*** Opening EXERCISE MATERIAL ***
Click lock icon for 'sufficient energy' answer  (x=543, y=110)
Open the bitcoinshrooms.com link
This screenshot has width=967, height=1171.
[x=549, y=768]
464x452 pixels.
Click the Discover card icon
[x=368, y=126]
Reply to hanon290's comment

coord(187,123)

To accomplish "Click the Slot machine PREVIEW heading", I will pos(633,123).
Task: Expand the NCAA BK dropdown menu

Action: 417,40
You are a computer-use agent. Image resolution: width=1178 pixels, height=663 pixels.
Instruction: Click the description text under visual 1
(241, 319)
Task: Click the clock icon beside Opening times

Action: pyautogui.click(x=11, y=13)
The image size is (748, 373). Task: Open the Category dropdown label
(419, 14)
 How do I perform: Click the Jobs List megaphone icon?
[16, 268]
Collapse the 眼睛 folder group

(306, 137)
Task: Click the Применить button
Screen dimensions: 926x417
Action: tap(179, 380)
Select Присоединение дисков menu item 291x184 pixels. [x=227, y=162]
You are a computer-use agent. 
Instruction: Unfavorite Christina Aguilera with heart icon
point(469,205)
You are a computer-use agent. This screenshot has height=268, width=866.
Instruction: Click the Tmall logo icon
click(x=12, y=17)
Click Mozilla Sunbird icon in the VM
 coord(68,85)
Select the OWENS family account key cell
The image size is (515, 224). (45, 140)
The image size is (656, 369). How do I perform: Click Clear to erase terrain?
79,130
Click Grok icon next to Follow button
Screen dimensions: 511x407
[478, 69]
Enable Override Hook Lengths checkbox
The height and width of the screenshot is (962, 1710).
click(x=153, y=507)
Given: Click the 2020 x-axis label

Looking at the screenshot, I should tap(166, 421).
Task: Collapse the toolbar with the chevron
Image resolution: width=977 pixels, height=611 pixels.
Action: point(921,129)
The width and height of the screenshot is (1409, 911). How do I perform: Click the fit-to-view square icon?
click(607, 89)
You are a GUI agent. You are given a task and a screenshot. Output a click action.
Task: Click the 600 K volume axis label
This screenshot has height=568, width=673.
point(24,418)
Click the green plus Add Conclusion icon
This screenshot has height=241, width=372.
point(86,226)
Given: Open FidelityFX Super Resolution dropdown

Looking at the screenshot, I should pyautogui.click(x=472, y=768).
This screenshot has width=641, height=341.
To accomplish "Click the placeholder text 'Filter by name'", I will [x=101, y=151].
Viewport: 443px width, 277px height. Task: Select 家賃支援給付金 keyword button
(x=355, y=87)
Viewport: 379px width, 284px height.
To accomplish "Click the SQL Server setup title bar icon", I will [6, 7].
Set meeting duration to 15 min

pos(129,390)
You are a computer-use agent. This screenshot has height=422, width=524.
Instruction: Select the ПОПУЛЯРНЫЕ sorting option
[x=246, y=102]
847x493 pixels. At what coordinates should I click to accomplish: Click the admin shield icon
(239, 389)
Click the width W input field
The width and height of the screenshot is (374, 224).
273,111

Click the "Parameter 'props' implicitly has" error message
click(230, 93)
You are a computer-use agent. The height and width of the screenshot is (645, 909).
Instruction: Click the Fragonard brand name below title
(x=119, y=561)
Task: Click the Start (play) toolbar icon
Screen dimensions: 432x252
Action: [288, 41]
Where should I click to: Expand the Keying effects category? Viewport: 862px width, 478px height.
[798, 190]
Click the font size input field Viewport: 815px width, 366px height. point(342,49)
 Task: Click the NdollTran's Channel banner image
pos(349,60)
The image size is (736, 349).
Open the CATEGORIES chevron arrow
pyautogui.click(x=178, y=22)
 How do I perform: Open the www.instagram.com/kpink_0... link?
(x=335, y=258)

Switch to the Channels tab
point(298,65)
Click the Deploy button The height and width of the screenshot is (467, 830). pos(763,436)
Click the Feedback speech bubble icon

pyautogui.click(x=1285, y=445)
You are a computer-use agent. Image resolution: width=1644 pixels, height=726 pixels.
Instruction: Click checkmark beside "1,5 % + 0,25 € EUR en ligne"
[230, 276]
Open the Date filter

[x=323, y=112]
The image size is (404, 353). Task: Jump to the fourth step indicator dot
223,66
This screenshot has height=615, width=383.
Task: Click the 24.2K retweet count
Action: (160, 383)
*** Closing EXERCISE MATERIAL ***
REQUIREMENT: Retype every record above exactly.

EXERCISE OUTPUT:
Click lock icon for 'sufficient energy' answer  (x=543, y=110)
Open the bitcoinshrooms.com link
This screenshot has width=967, height=1171.
[x=549, y=768]
464x452 pixels.
Click the Discover card icon
[x=368, y=126]
Reply to hanon290's comment

coord(187,123)

To accomplish "Click the Slot machine PREVIEW heading", I will pos(633,123).
Task: Expand the NCAA BK dropdown menu

Action: 417,40
You are a computer-use agent. Image resolution: width=1178 pixels, height=663 pixels.
Instruction: Click the description text under visual 1
(241, 319)
Task: Click the clock icon beside Opening times

Action: pyautogui.click(x=11, y=13)
The image size is (748, 373). Task: Open the Category dropdown label
(419, 14)
 How do I perform: Click the Jobs List megaphone icon?
[16, 268]
Collapse the 眼睛 folder group

(306, 137)
Task: Click the Применить button
Screen dimensions: 926x417
Action: tap(179, 380)
Select Присоединение дисков menu item 291x184 pixels. [x=227, y=162]
You are a computer-use agent. 
Instruction: Unfavorite Christina Aguilera with heart icon
point(469,205)
You are a computer-use agent. This screenshot has height=268, width=866.
Instruction: Click the Tmall logo icon
click(x=12, y=17)
Click Mozilla Sunbird icon in the VM
 coord(68,85)
Select the OWENS family account key cell
The image size is (515, 224). (45, 140)
The image size is (656, 369). How do I perform: Click Clear to erase terrain?
79,130
Click Grok icon next to Follow button
Screen dimensions: 511x407
[478, 69]
Enable Override Hook Lengths checkbox
The height and width of the screenshot is (962, 1710).
click(x=153, y=507)
Given: Click the 2020 x-axis label

Looking at the screenshot, I should tap(166, 421).
Task: Collapse the toolbar with the chevron
Image resolution: width=977 pixels, height=611 pixels.
Action: point(921,129)
The width and height of the screenshot is (1409, 911). How do I perform: Click the fit-to-view square icon?
click(607, 89)
You are a GUI agent. You are given a task and a screenshot. Output a click action.
Task: Click the 600 K volume axis label
This screenshot has height=568, width=673.
point(24,418)
Click the green plus Add Conclusion icon
This screenshot has height=241, width=372.
point(86,226)
Given: Open FidelityFX Super Resolution dropdown

Looking at the screenshot, I should pyautogui.click(x=472, y=768).
This screenshot has width=641, height=341.
To accomplish "Click the placeholder text 'Filter by name'", I will [x=101, y=151].
Viewport: 443px width, 277px height. Task: Select 家賃支援給付金 keyword button
(x=355, y=87)
Viewport: 379px width, 284px height.
To accomplish "Click the SQL Server setup title bar icon", I will [6, 7].
Set meeting duration to 15 min

pos(129,390)
You are a computer-use agent. This screenshot has height=422, width=524.
Instruction: Select the ПОПУЛЯРНЫЕ sorting option
[x=246, y=102]
847x493 pixels. At what coordinates should I click to accomplish: Click the admin shield icon
(239, 389)
Click the width W input field
The width and height of the screenshot is (374, 224).
273,111

Click the "Parameter 'props' implicitly has" error message
click(230, 93)
You are a computer-use agent. The height and width of the screenshot is (645, 909).
Instruction: Click the Fragonard brand name below title
(x=119, y=561)
Task: Click the Start (play) toolbar icon
Screen dimensions: 432x252
Action: [288, 41]
Where should I click to: Expand the Keying effects category? Viewport: 862px width, 478px height.
[798, 190]
Click the font size input field Viewport: 815px width, 366px height. point(342,49)
 Task: Click the NdollTran's Channel banner image
pos(349,60)
The image size is (736, 349).
Open the CATEGORIES chevron arrow
pyautogui.click(x=178, y=22)
 How do I perform: Open the www.instagram.com/kpink_0... link?
(x=335, y=258)

Switch to the Channels tab
point(298,65)
Click the Deploy button The height and width of the screenshot is (467, 830). pos(763,436)
Click the Feedback speech bubble icon

pyautogui.click(x=1285, y=445)
You are a computer-use agent. Image resolution: width=1644 pixels, height=726 pixels.
Instruction: Click checkmark beside "1,5 % + 0,25 € EUR en ligne"
[230, 276]
Open the Date filter

[x=323, y=112]
The image size is (404, 353). Task: Jump to the fourth step indicator dot
223,66
This screenshot has height=615, width=383.
Task: Click the 24.2K retweet count
Action: (160, 383)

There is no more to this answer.